Curious, she studied him rather than the canvas. He was dressed in black jeans with generous paint smears, a loose-fitting shirt the precise color of his eyes-except for the paint blobs-and soft black leather boots that bore random decorations in paint. Despite the evidence of the canvas and his paint-smeared clothing, he just didn’t seem to fit the artist mold. Or maybe it was just that some of the darkness he saw so clearly within light was also inside him.

“You aren’t from around here, are you?” she asked. Then said quickly, “Sorry, you have a bad effect on my tongue.”

He gave her a sideways glance that picked up her heartbeat. “Sounds promising.”

She hoped that the color climbing up her face would be written off as sun flush rather than foot-in-mouth blush.

“I spend most of my time in the Pacific Northwest,” he said, turning back to the canvas. “Have you lived here long?”

“Born and bred a Zonie,” she said.

“How’d you end up working for the Bertones?”

“I don’t. Not exactly. I’m their banker. I work for American Southwest Bank in Scottsdale. At least for now,” she added, then wished she hadn’t.

The earlier meeting with Bertone had rattled her more than she’d realized.

Or else R. McCree did. It wasn’t often she found a man with the body of a linebacker and the edgy soul of an artist.

“Sounds like you’re jonesing for another job,” Rand said.

“Everybody needs a new challenge from time to time,” she said. “I’m thinking about a career change.”

“You don’t like banking?”

For the first time Kayla realized that she didn’t. Not anymore. “It’s always about money, and money doesn’t always bring out the best in people.”

“Artists don’t know much about money,” he said.

“You know enough to paint yourself into a lather over a faux canvas that might be worth first, second, or third prize, when you ought to be somewhere else painting something worthwhile.” Then she blew out a breath. “Sorry, I didn’t mean that the way it came out.”

Rand doubted that. But then, he felt the same way. “It’s called putting bread and beans on the table.”

“And it’s always just a question of what you’ll do to keep from starving to death, right?” she asked with false brightness.

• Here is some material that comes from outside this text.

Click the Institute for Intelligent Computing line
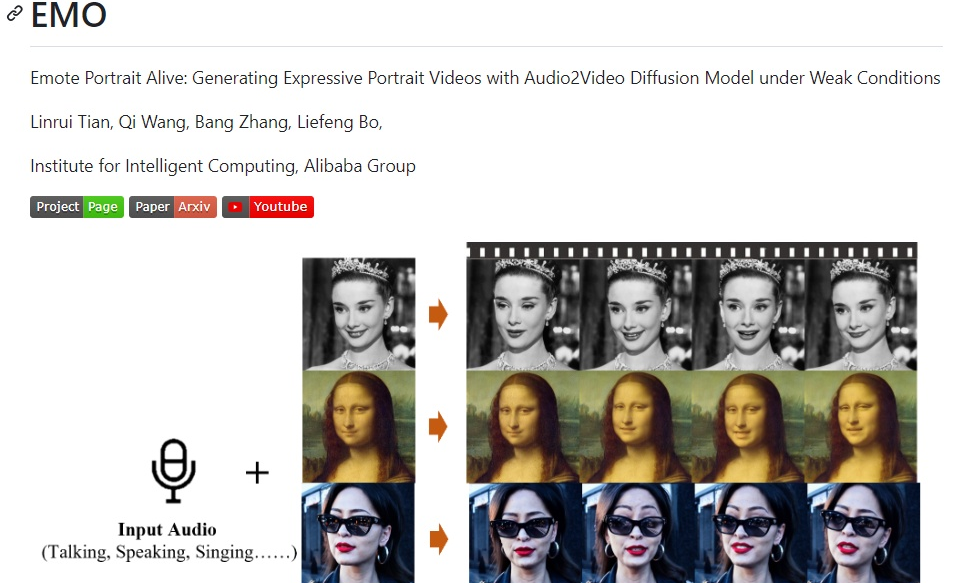Image resolution: width=960 pixels, height=584 pixels. pyautogui.click(x=223, y=166)
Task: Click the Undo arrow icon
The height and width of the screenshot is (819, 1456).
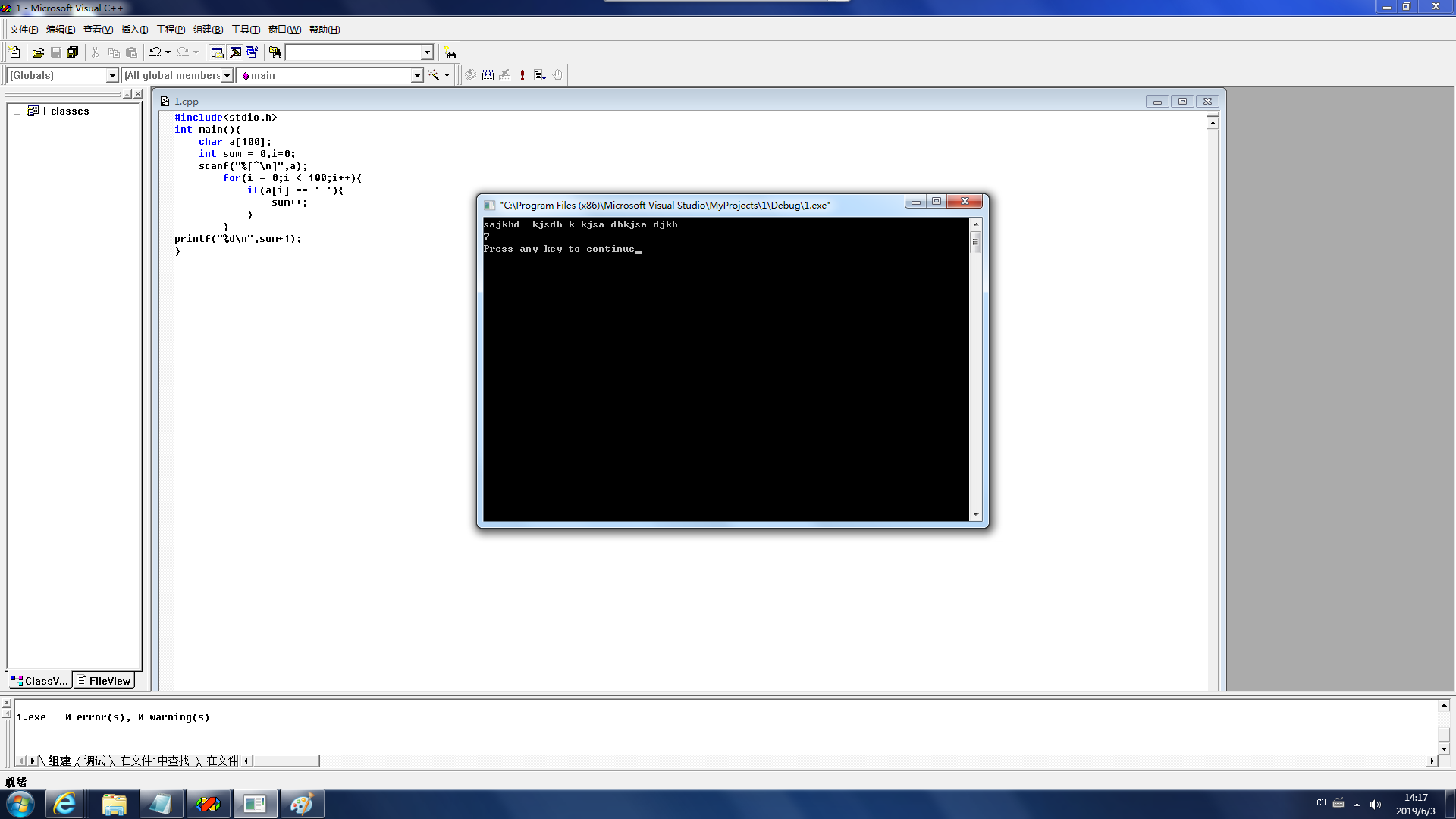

“Pretty much. Speaking of starving, what are you doing afterward?” He glanced at her in time to catch her startled expression. “What’s the matter? Hasn’t a man ever asked you out for dinner?”

“Not five minutes after I first met him, and not ten minutes after somebody else asked me to meet him in a few hours.”

“I’m too late? Please tell me I’m not too late,” Rand said lightly.

It was easy to flirt with her, maybe too easy. Maybe she was playing him instead of vice versa.

Problem was, he didn’t feel like playing at all.

“I kind of have another commitment,” Kayla said.

The look on her face said she didn’t want it.

“Can you break it?”

“I’m thinking about doing just that.”

“So I’m not entirely out of the running,” Rand said.

“Why do I feel hunted?”

“My technique must need work.” Rand turned to smile over his shoulder at her.

And saw the one man in the world whose neck he wanted between his hands.

19

Castillo del Cielo

Saturday


5:51 P.M. MST

Who’s that?” Rand forced himself to ask.

Kayla looked over her shoulder, saw Bertone and another man striding toward her. The men were having an animated but not angry conversation.

“The tall, burly guy on the right is Andre Bertone,” she said quietly. “On the left is Don Cowley.”

“Ah, Mr. Bertone, the mysterious host,” Rand said, hoping his voice didn’t reflect the adrenaline hammering through his body, bringing him to fight-or-flight alert. “Should I know the dude with him?”

“He’s a political consultant for statewide and national congressional candidates.”

“Big man, huh?”

“Very big.” What she didn’t say was that Cowley was an American Southwest private banking client whose political business had made him very wealthy. Anyone who wanted to go anywhere in state politics had to get his blessing first. “A real mover and shaker.”